━━━ Stored data ━━━

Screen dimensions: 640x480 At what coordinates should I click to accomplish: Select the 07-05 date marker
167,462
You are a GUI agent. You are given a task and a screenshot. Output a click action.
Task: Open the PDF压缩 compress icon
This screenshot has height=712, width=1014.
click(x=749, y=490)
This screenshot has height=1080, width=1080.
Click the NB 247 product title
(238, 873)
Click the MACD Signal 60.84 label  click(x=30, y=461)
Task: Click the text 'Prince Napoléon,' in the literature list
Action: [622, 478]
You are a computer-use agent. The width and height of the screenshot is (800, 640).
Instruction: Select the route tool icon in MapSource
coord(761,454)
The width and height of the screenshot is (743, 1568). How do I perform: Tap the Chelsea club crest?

━━━

All records shown above must be set down again verbatim.

**Response**
Screen dimensions: 640x480 At what coordinates should I click to accomplish: Select the 07-05 date marker
167,462
You are a GUI agent. You are given a task and a screenshot. Output a click action.
Task: Open the PDF压缩 compress icon
This screenshot has height=712, width=1014.
click(x=749, y=490)
This screenshot has height=1080, width=1080.
Click the NB 247 product title
(238, 873)
Click the MACD Signal 60.84 label  click(x=30, y=461)
Task: Click the text 'Prince Napoléon,' in the literature list
Action: [622, 478]
You are a computer-use agent. The width and height of the screenshot is (800, 640).
Instruction: Select the route tool icon in MapSource
coord(761,454)
The width and height of the screenshot is (743, 1568). How do I perform: Tap the Chelsea club crest?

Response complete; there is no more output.